In truth, the final report presented few surprises. The only real uncertainty was whether the Commission would dig its heels in and demand that all companies put their audit out to tender every five years. In the end they fudged it somewhat, agreeing to stick with the recently introduced 10-year tendering introduced on a “comply or explain” basis by the FRC, while very strongly recommending a tender should be conducted every five years and asking Audit Committees to report exactly when they planned to next tender. It also expects them to explain the reasoning behind their decision. In a sense the Commission has played the FRC at its own game and introduced five-year tendering on a comply or explain basis by the back door. The response to the initial suggestion of five-year tendering as a rule was overwhelmingly negative. The Commission seems to expect that by allowing 10 years but expecting five, most audit committees will either settle on something close to seven years or bring the tender in line with the rotation of audit partners (currently every five years).
In a sense the Commission has played the FRC at its own game and introduced five-year tendering on a comply or explain basis by the back door
The overwhelming question never resolved from reading the very earnest and surprisingly readable final report, is what exactly the Commission expects to achieve.
The authors of the report proudly claim, “We expect that the above measures taken together as a package will be effective and proportionate in remedying the AEC. We expect this remedy package to result in a substantially improved environment for competition in the FTSE 350 statutory audit market.”
What is never really addressed is exactly what greater competition – assuming that is the outcome – will actually achieve. For a whole variety of reasons (not least because audit quality is a difficult concept to pin down) the report’s authors admit that there is no objective measure of audit quality. This inherently means that it will never be possible to know whether the new measures will achieve their intended objective.

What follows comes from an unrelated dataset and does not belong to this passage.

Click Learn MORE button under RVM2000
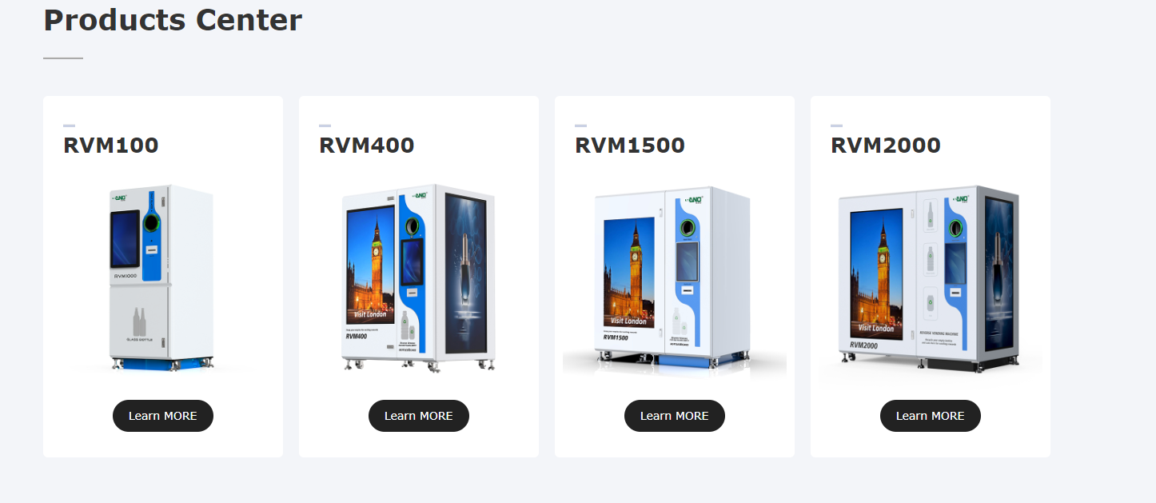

What is clear is that the Commission expects a lot of the extra activity in terms of tendering and reporting to be carried out by audit committees (with non-executives seen as acting as shareholder representatives) and that the cost of these extra burdens could be as high as £10m a year to the FTSE 350. It expects the benefits in exchange (through an alleged parallel reduction in workload for FDs) to be even greater but can’t offer an meaningful assessment of these savings or benefits. Not many FDs I have spoken to since the Commission first made its pitch for five yearly tendering felt too convinced that their workloads were about to lighten.

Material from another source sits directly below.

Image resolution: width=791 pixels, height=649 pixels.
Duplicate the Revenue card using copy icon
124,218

The Commission’s report and recommendations will now require an amendment to the Companies Act and will eventually become an extra bit of regulation (which two pieces will be dropped in exchange?). The Big Four will grumble a bit about the outcome but be relieved that the threat of mandatory rotation has receded. The Mid Tier will look forward to some new opportunities and also grumble that more hasn’t been done to break down the Big Four’s dominance. Audit committee chairmen will grumble about the extra workload and FDs will also grumble about the extra effort and cost of more frequent tendering.
The FRC will grumble about not having the resources to do the work required under the Commission’s proposals and will seek more budget to manage that workload. Whether it also adjusts its remit and role in line with the proposals remains to be seen. It will grumble most about not being master of its own destiny and about the interference of the Competition Commission in an area – corporate governance – where it feels it has done a pretty robust job by itself.
The upshot of all this noise is that quality of audits across the FTSE 350 will remain much as it already is. It won’t drop dramatically as a result of these proposals. The business community won’t sit still or stop, but rather will carry on (whisper it) almost as if very little of significance has changed. Perhaps of greater concern, given the time, effort, energy and expense put into this report, is that the quality of audits won’t soar either. There may be a slightly more competitive market, investors might get more engaged with the idea and practice of audit, but not much. The world will carry on as it was before. This is neither the end of the world nor the dawning of a brave new one. Rather it will become little more than one more quite interesting chapter in the long, slow but continuing evolution of audit.
The Commission claims that the lack of competition causes companies to be offered “higher prices, lower quality (including less sceptical audits) and less innovation and differentiation of offering than would be the case in a well-functioning market”. I don’t see that this will make quite as much of a dent in that as the authors expect.